Extract, transform, load (ETL)
Getting data from original sources into a data warehouse. ETL involves retrieving the data from the original source (extract), manipulating the data into an appropriate form (transform), and storing the data in the data warehouse (load).
Star schema
A data modeling technique used to map multidimensional decision support data into a relational database. The star schema represents data using a central table known as the fact table in a 1:M relationship with one or more dimension tables.
Facts
In a data warehouse, the measurements (values) that measure a specific business aspect or activity. For example, sales figure are numeric measurements that represent product or services sales.

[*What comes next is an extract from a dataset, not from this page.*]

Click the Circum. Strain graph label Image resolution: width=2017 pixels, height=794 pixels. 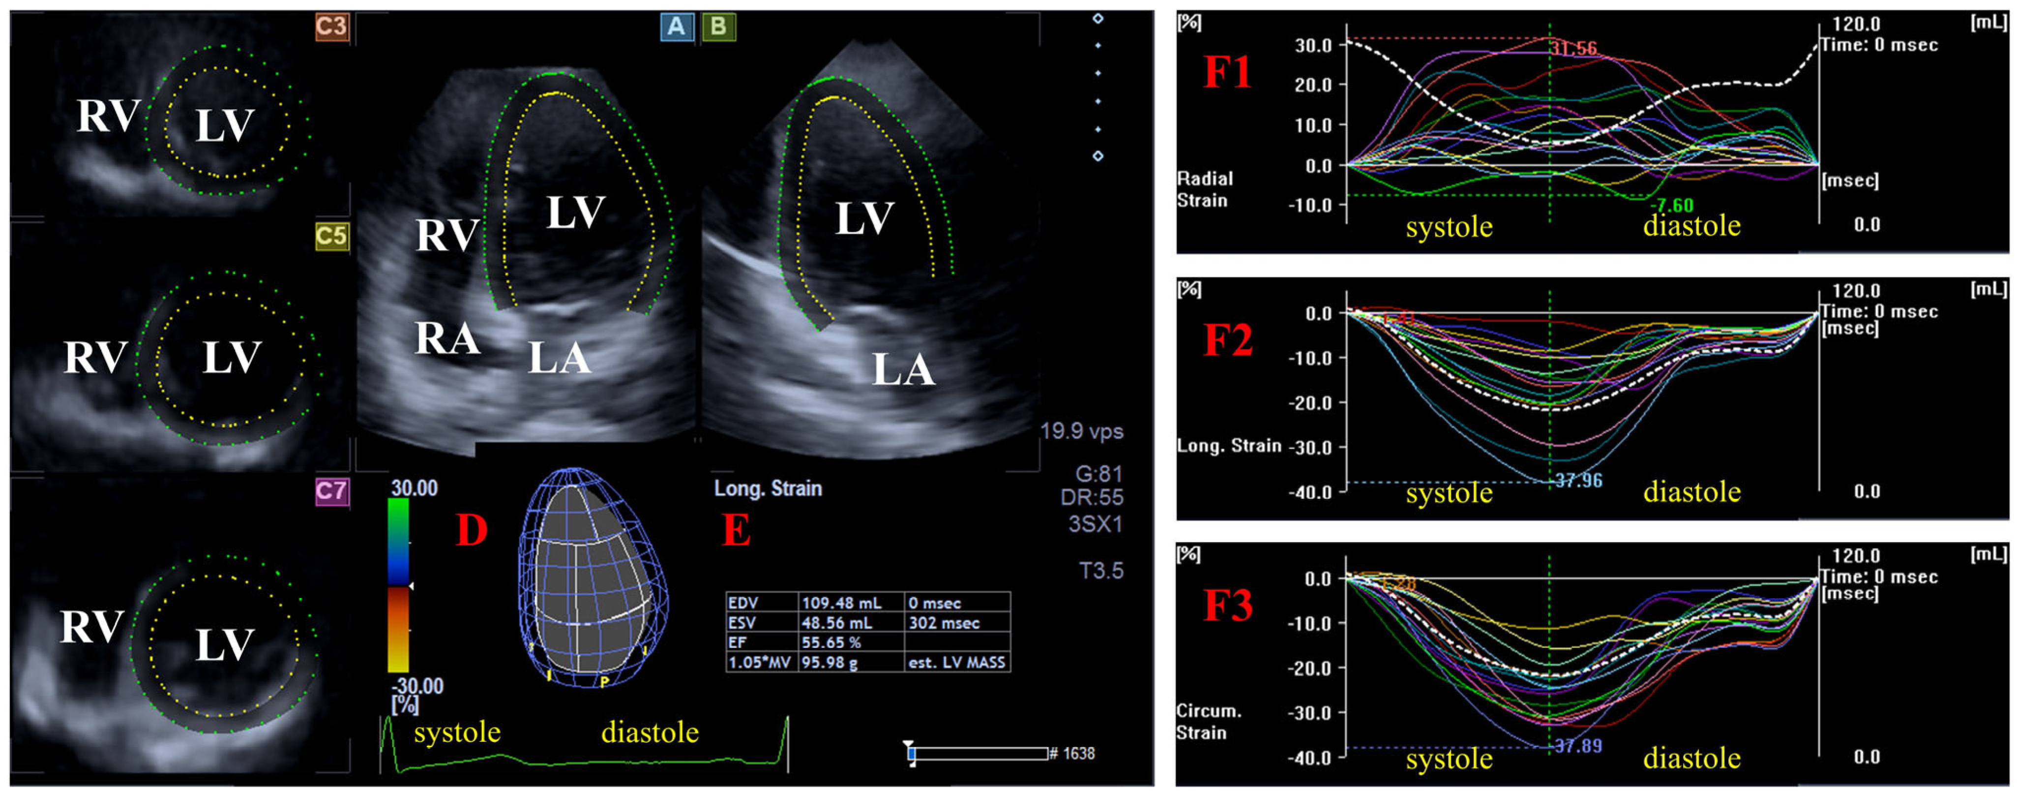point(1207,721)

Facts commonly used in business data analysis commonly include: units sold, costs, prices, and revenues.
Fact table
In a star schema, the table that contains facts linked and classified through their common dimensions. A fact table is in a 1:M relationship with each associated dimension table.
Dimensions
Characteristics that provide additional perspectives to a given fact.
Dimension table
A table used to search, filter, or classify facts within a star schema.
Snowflake schema
A type of star schema in which dimension table can have their own dimension tables. The snowflake schema is usually the result of normalizing dimension tables.
Partitioning
The process of splitting a table into subsets of rows or columns.
Replication
The process of creating and managing duplicate versions of a database. REplication is used to place copies in different locations to improve access time and fault tolerance.
Periodicity
The timespan of data stored in a table. Usually expressed as current year only, previous years, or all years.
Online Analytical Processing (OLAP)
Creates a data analysis environment that supports decision making (as opposed to transactions), business modeling, and operations.
Note: many definitions from Coronel and Morris.